Pero Christine estaba allí, a unos cuantos pasos, mirándole y acercándose, y cuanto más se acercaba, más trabajo tenía que hacer Jacobo para reconocer que aquellos ojos como los de Christine, aquel cuerpo como el de Christine, aquel movimiento como el de Christine, aquella trenka como la de Christine, aquella coleta como la de Christine, eran Christine misma, sin ninguna duda y a pesar de todo su esfuerzo en descomponerla en pedazos y juntarlos de mil maneras posibles y negadoras. Era Christine y no había nada que hacer. Precisamente el día en que él había decidido hacer algo.
– Hoy me tocaba seguirte a mí. Creo que es divertido. ¿Pensabas que no me había dado cuenta? -dijo, llegando a su altura.
Jacobo estaba pegado al suelo. Los nervios escapaban por la planta de los pies, atravesaban las losetas, el cemento, y allí abajo se convertían en raíces que, buscando alguna escapatoria, sólo conseguían clavar más el cuerpo de arriba.
– Sigue andando. Me gusta seguirte. De verdad, me gusta mucho.
Pero no podía moverse. Estudiaba la cara de Christine y trataba de averiguar si estaba enfadada. Le resultaba muy difícil saberlo, le resultaba muy difícil saber por qué estaba allí.
Ella inició el gesto de empujarle y Jacobo entonces se movió, asustado de pronto por aquel contacto que no llegó a producirse, pero que podía significar cualquier cosa, desde un puro y simple castigo, ¿por qué le parecía en aquel momento que Christine podía castigarle?, hasta un buen motivo de rechifla al día siguiente, cuando se lo contara a sus amigos. No entendía a Christine. La veía delante de él, cuando era más inesperada, y pensó si su propia locura no había escondido a una mujer dañina, estúpida y peligrosa. A alguien como cualquier otro ser temible.
– Tranquilo. No iba a arañarte. Ya no intentaré tocarte más, te lo prometo.
Cuando llegaron a Puerto Chico, ella dijo:
– A veces se huelen los tamarindos del Sardinero desde esta esquina. Me gusta todo lo que está cerca del mar. Es distinto. Es distinto de lo que está tierra adentro y es igual.
Torcieron por el café austriaco, la expedición ya estaba en manos de Christine, y caminaron despacio por el Paseo Pereda. Jacobo había visto muy pocas veces el mar a esa distancia, a la distancia de las cafeterías caras y clubes de esa acera ancha, con miradores y terrazas cubiertas. El sol aparecía de vez en cuando entre nubes algodonosas, ribeteadas de fucsia, lanzando rayos oblicuos a las aguas planas de la bahía, mucho más oscuras que el cielo.
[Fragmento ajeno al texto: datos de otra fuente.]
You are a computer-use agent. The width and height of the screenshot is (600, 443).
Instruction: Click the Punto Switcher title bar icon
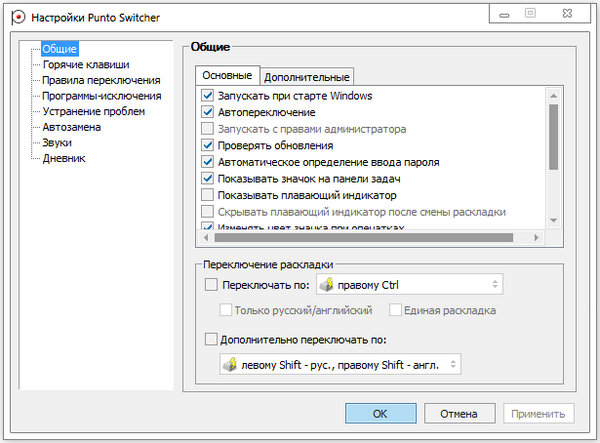coord(17,17)
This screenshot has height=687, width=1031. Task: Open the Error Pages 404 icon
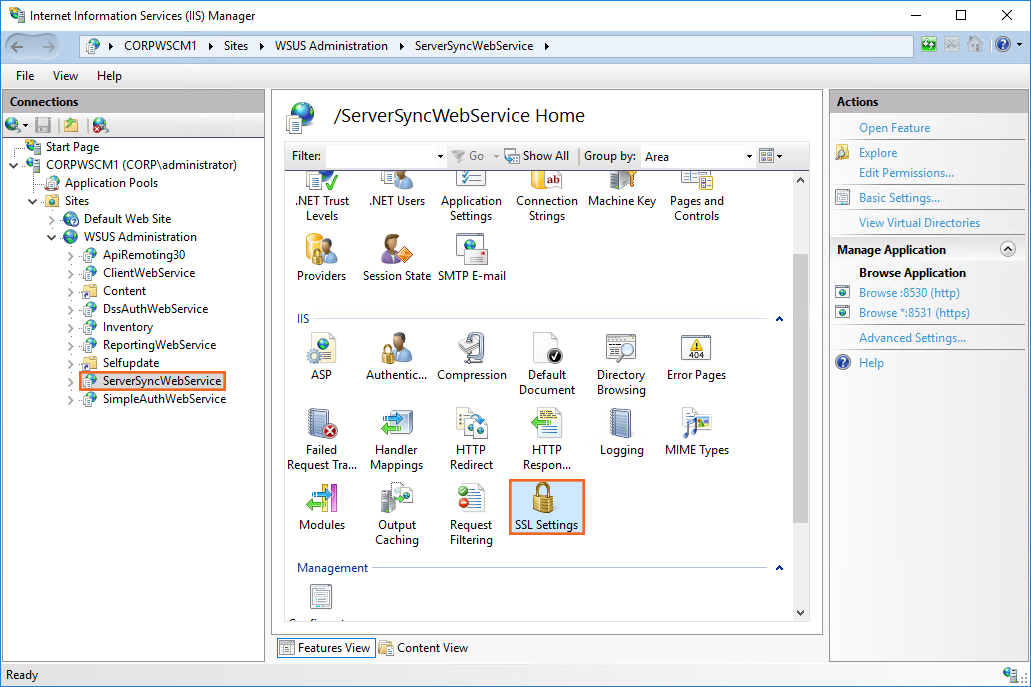(x=696, y=357)
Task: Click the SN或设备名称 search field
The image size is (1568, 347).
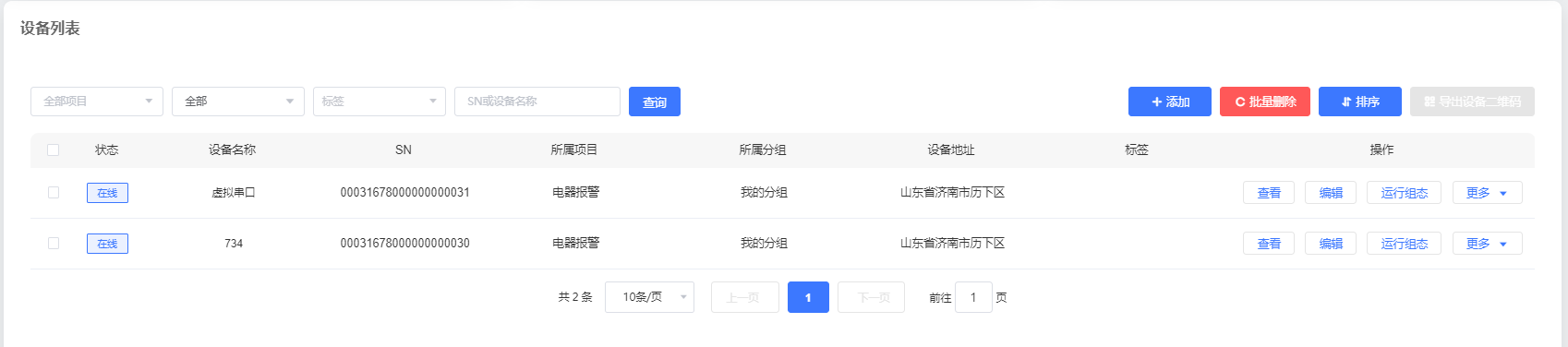Action: (x=537, y=102)
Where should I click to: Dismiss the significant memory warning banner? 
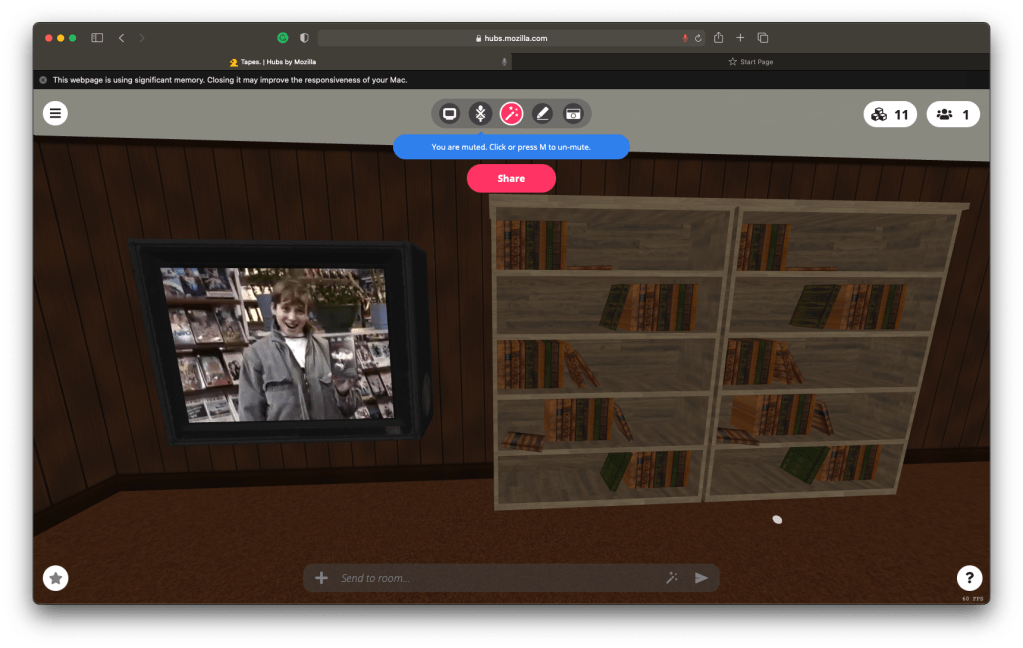point(43,80)
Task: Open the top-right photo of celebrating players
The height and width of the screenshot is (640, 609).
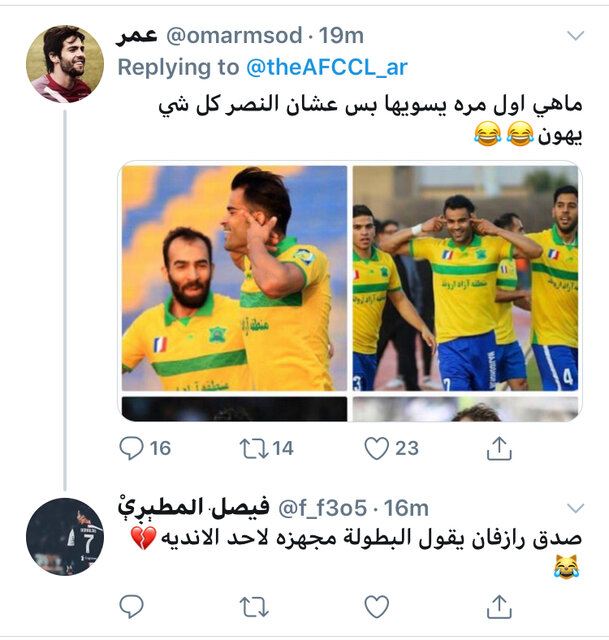Action: 465,278
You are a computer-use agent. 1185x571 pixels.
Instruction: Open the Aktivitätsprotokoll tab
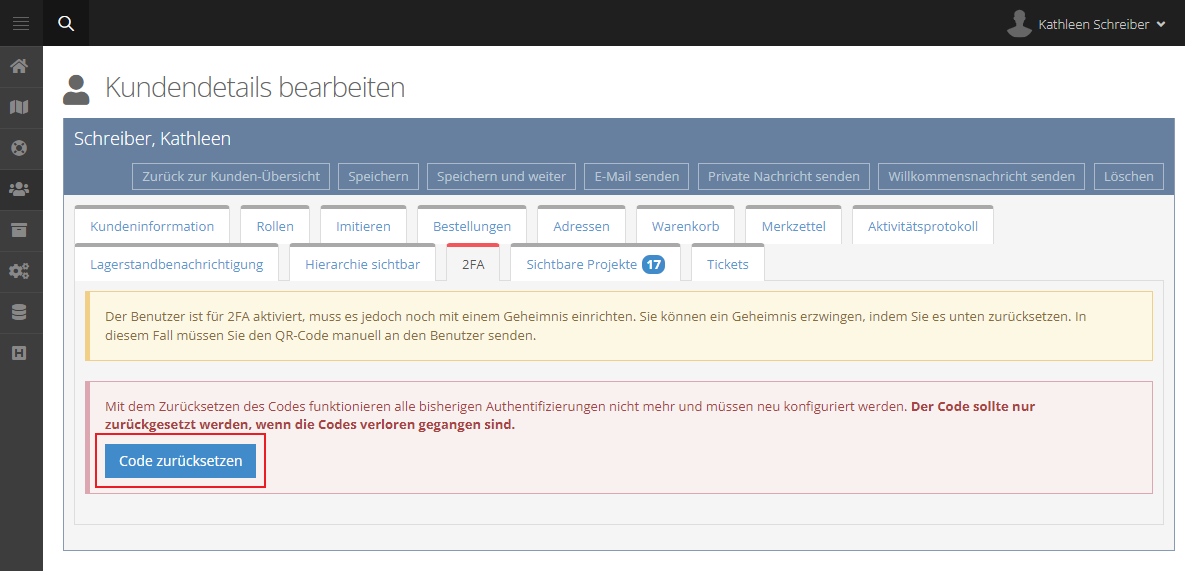pyautogui.click(x=922, y=226)
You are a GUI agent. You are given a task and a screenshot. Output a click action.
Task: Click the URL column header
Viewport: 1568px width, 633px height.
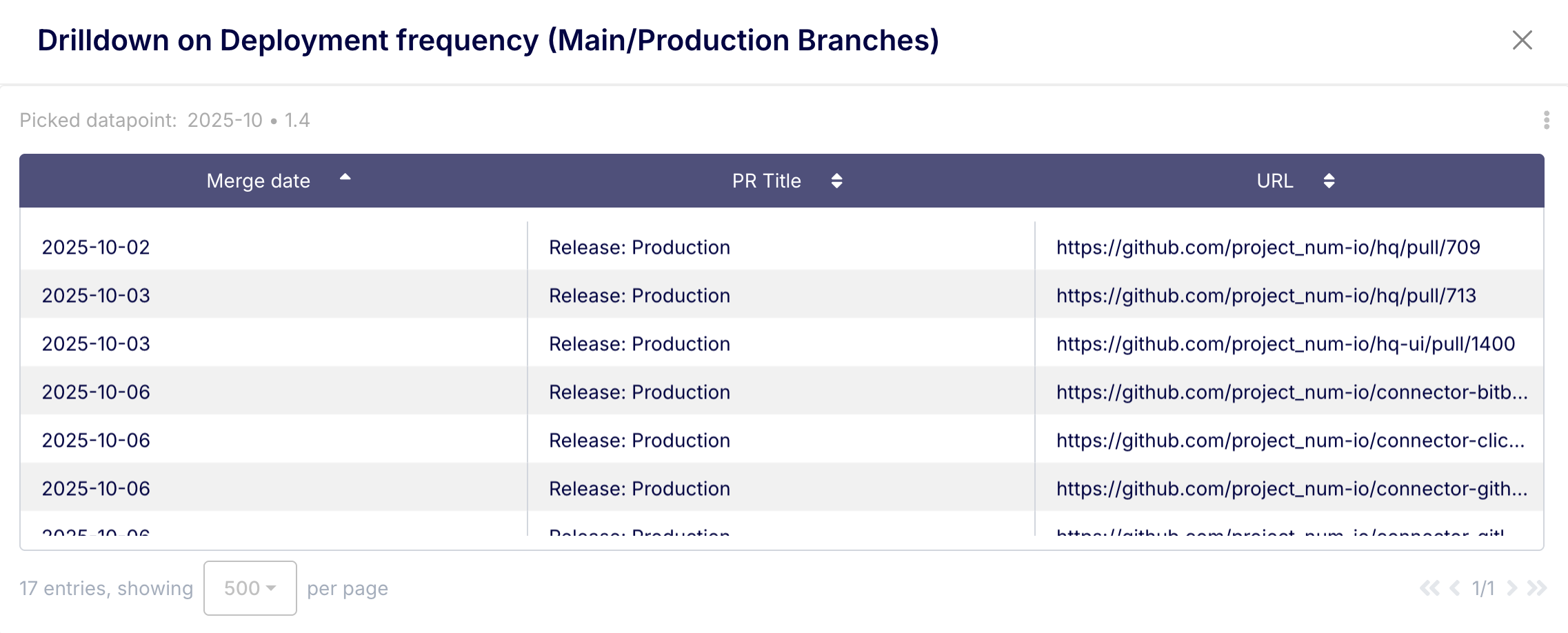[x=1274, y=181]
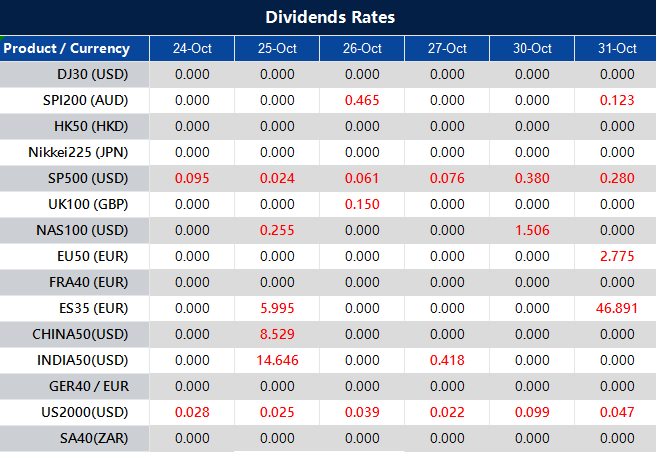Select the 0.465 value for SPI200
The width and height of the screenshot is (656, 452).
coord(362,100)
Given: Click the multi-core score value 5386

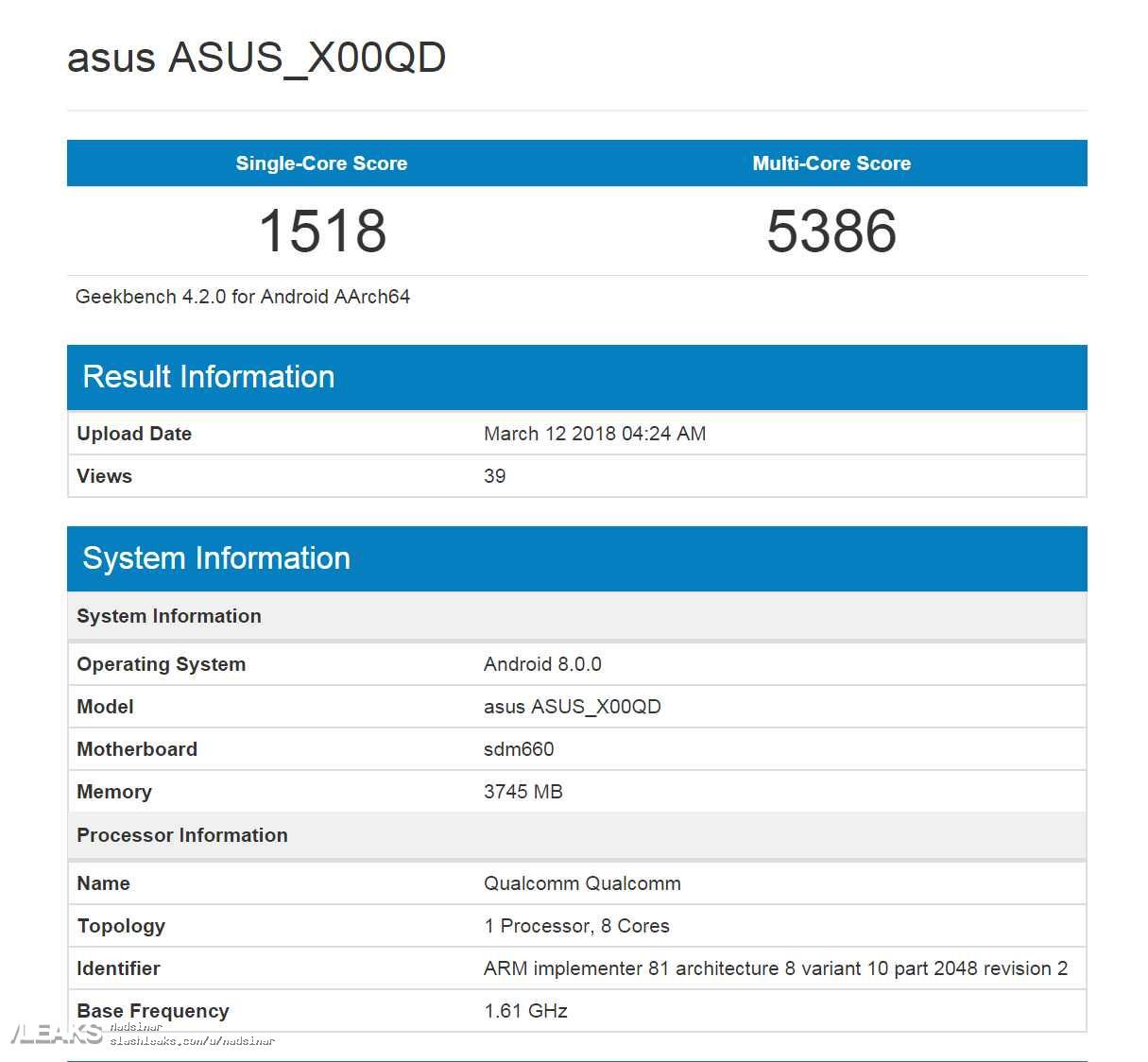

– Tú debes ser una especie de marinero. Siempre vas vestido de azul, con ese chaquetón. Del corte de pelo, no sé qué decir.
Lo único que Jacobo tenía claro en su cabeza es que no estaba en condiciones de determinar si se estaban riendo de él o estaban sencillamente paseando con él. De todas maneras, las palabras de Christine le fueron tranquilizando y se metieron dentro de él como una inyección de gas narcótico, atontándole y obturando los sentidos básicos: no veía nada, no olía nada, no tocaba el suelo, ni sentía las manos escondidas en el chaquetón. Sólo era consciente de la presencia de Christine, de que estaba cerca, de que se alejaba un paso, de que le miraba, de que se distraía, atado como un preso a aquella figura un poco más baja que la suya y que tenía el poder de hacer que los mundos desaparecieran.